Both call sites run inside the .atomic_update plane callback, which
DRM atomic helpers do not allow to fail (by the time it runs, the
commit has been signed off to userspace and there is no clean
rollback path). Moving the lock acquisition to .prepare_fb was
rejected because the broader lock scope deadlocks against other BO
locking paths in the same atomic commit.
Introduce virtio_gpu_lock_one_resv_uninterruptible() that uses
dma_resv_lock() instead of dma_resv_lock_interruptible(). This
eliminates the -EINTR failure mode -- the realistic syzbot trigger
-- without extending the lock hold across the commit. The helper
locks a single BO and rejects nents > 1 with -EINVAL; both fix
sites lock exactly one BO.
Use it from virtio_gpu_cursor_plane_update() and
virtio_gpu_resource_flush(); check the return value to handle the
remaining -ENOMEM case from dma_resv_reserve_fences() by freeing
the objs and skipping the plane update for that frame. The
framebuffer BOs touched here are not shared with other contexts
and lock contention is expected to be brief, so the loss of
signal-interruptibility is acceptable.
Other callers of virtio_gpu_array_lock_resv() (the ioctl paths)
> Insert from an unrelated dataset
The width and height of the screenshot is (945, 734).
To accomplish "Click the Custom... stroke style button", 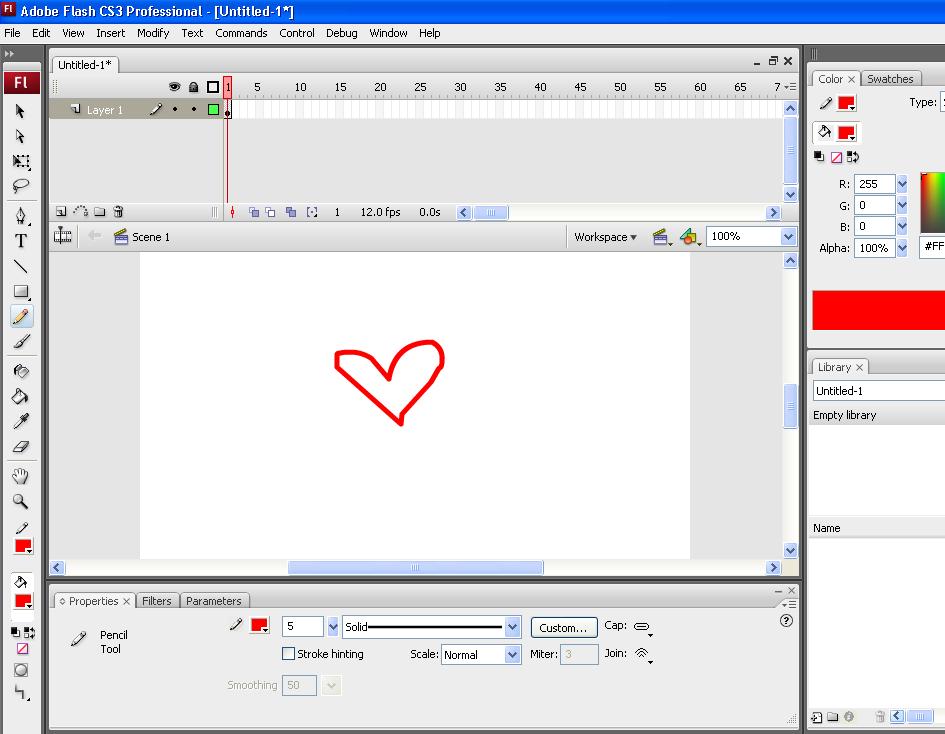I will [x=563, y=627].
continue to use the interruptible variant.
The bug was reported by syzbot, triggered via fault injection
(fail_nth) on the DRM_IOCTL_MODE_CURSOR path, which forces the
-ENOMEM branch in dma_resv_reserve_fences().
Reported-by: syzbot+72bd3dd3a5d5f39a0271(a)syzkaller.appspotmail.com
Closes: https://syzkaller.appspot.com/bug?extid=72bd3dd3a5d5f39a0271
Fixes: 5cfd31c5b3a3 ("drm/virtio: fix virtio_gpu_cursor_plane_update().")
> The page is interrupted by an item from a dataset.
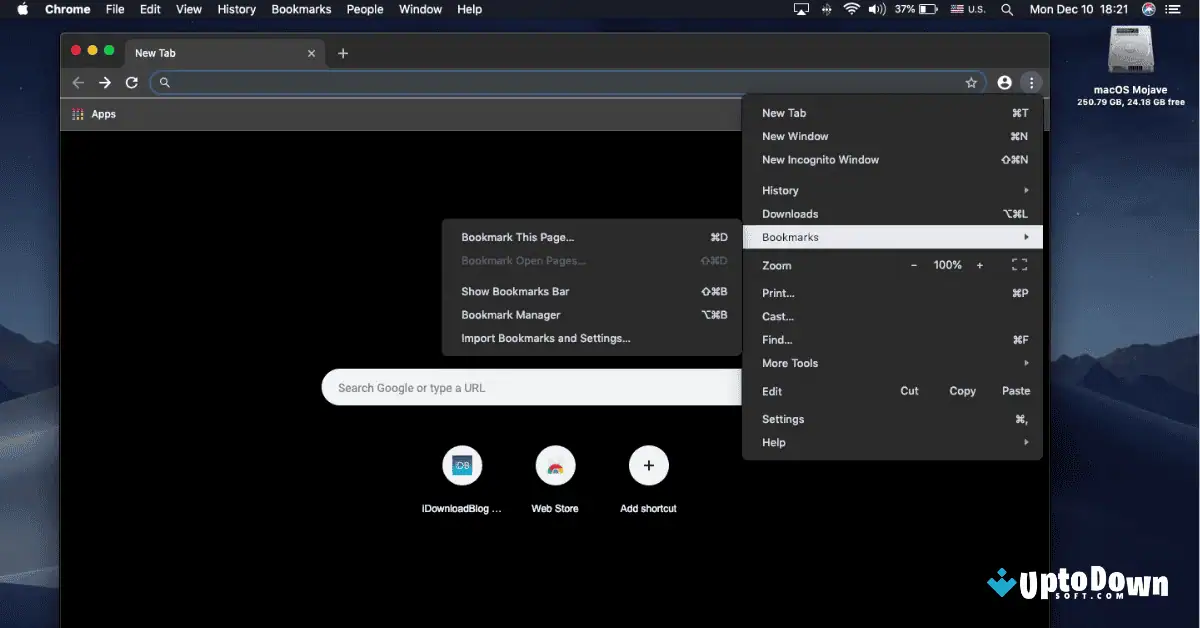
Task: Open the Web Store shortcut icon
Action: pos(555,465)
Cc: stable(a)vger.kernel.org
Signed-off-by: Deepanshu Kartikey <kartikey406(a)gmail.com>
---
v4: Rename the helper to virtio_gpu_lock_one_resv_uninterruptible()
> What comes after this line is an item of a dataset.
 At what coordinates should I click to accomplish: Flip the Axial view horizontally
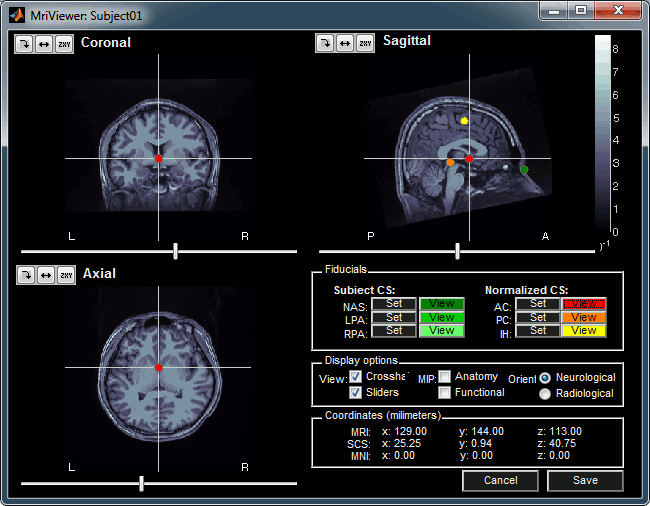pos(45,275)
and reject objs->nents > 1 with -EINVAL. The v3 helper's
multi-object branch used drm_gem_lock_reservations(), which is
interruptible, contradicting the "uninterruptible" name; both
fix sites lock a single BO so the multi-object path is dropped.
(Dmitry Osipenko)
v3: Drop the prepare_fb/cleanup_fb approach from v2 (it deadlocked
against virtio_gpu_resource_flush(), which also locks the BO in
the same atomic commit). Instead add an uninterruptible variant
of the resv lock helper and use it in both
virtio_gpu_cursor_plane_update() and virtio_gpu_resource_flush().
(Dmitry Osipenko)
v2: Move resv lock acquisition from .atomic_update (which must not
fail) to .prepare_fb (which may), per maintainer review of v1.
The v1 approach of silently skipping the cursor update on lock
failure violated the atomic-commit contract with userspace.
---
drivers/gpu/drm/virtio/virtgpu_drv.h | 1 +
drivers/gpu/drm/virtio/virtgpu_gem.c | 17 +++++++++++++++++
drivers/gpu/drm/virtio/virtgpu_plane.c | 10 ++++++++--
3 files changed, 26 insertions(+), 2 deletions(-)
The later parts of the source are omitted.